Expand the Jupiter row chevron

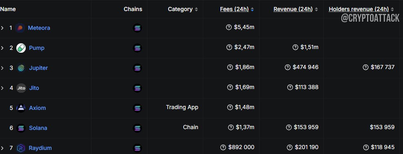[2, 68]
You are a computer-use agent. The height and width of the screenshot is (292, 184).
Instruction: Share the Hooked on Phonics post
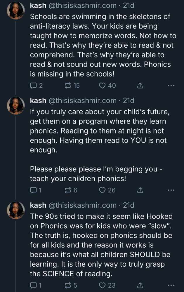point(140,285)
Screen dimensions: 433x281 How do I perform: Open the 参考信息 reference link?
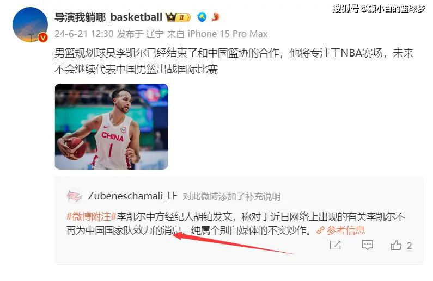tap(345, 230)
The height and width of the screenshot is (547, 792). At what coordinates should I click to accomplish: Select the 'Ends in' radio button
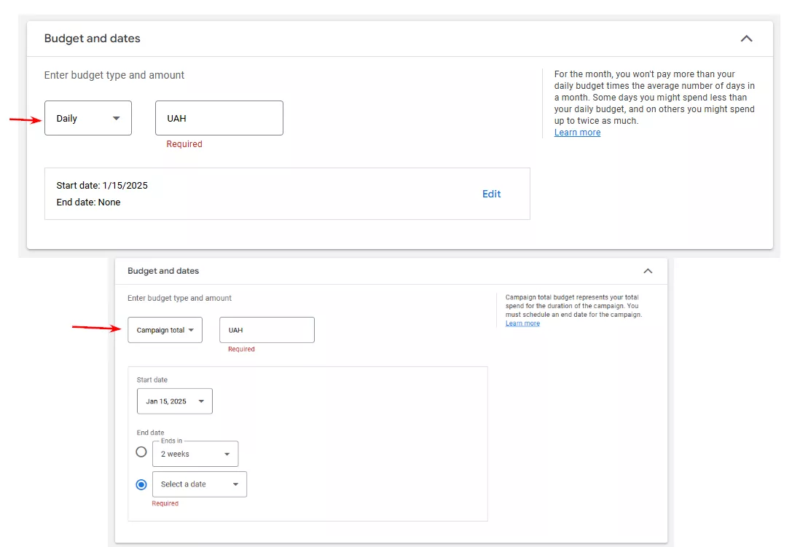[141, 452]
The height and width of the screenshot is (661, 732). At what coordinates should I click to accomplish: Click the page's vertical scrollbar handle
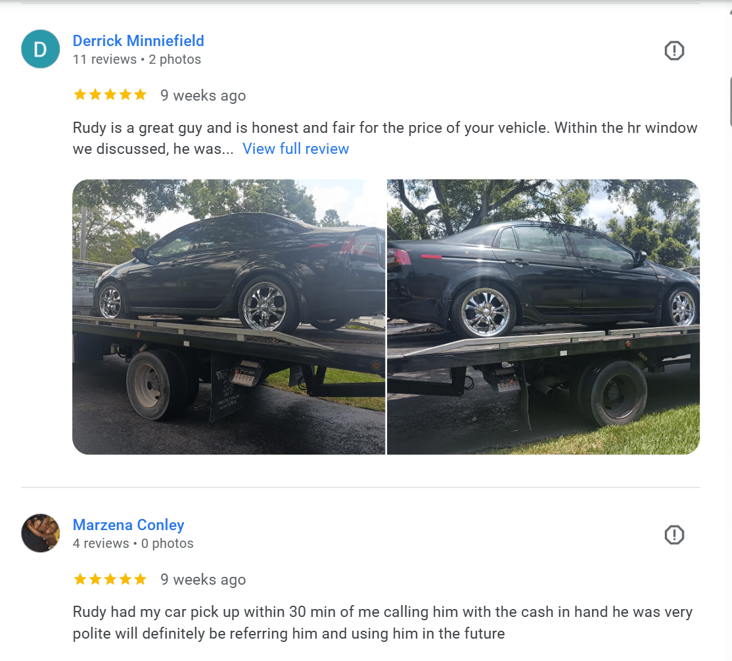point(729,101)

▶ _What to work on_: Before duplicating, set the pictures aside; then output exactly the lines from the one with "The height and width of the screenshot is (547, 792)." through the end of the records, and only those.

▶ _Solution to this task_:
The height and width of the screenshot is (547, 792). At what coordinates should I click to accomplish: Select the 'Ends in' radio button
[141, 452]
The height and width of the screenshot is (661, 732). At what coordinates should I click to accomplish: Click the page's vertical scrollbar handle
point(729,101)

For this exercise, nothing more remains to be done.